• The problem: All of the data below needs to be set down again, exactly as shown.
------ Listed entries
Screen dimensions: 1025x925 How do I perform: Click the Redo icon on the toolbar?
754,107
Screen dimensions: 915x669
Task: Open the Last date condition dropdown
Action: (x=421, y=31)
------------
• Output for this task:
Screen dimensions: 1025x925 How do I perform: Click the Redo icon on the toolbar?
754,107
Screen dimensions: 915x669
Task: Open the Last date condition dropdown
Action: (x=421, y=31)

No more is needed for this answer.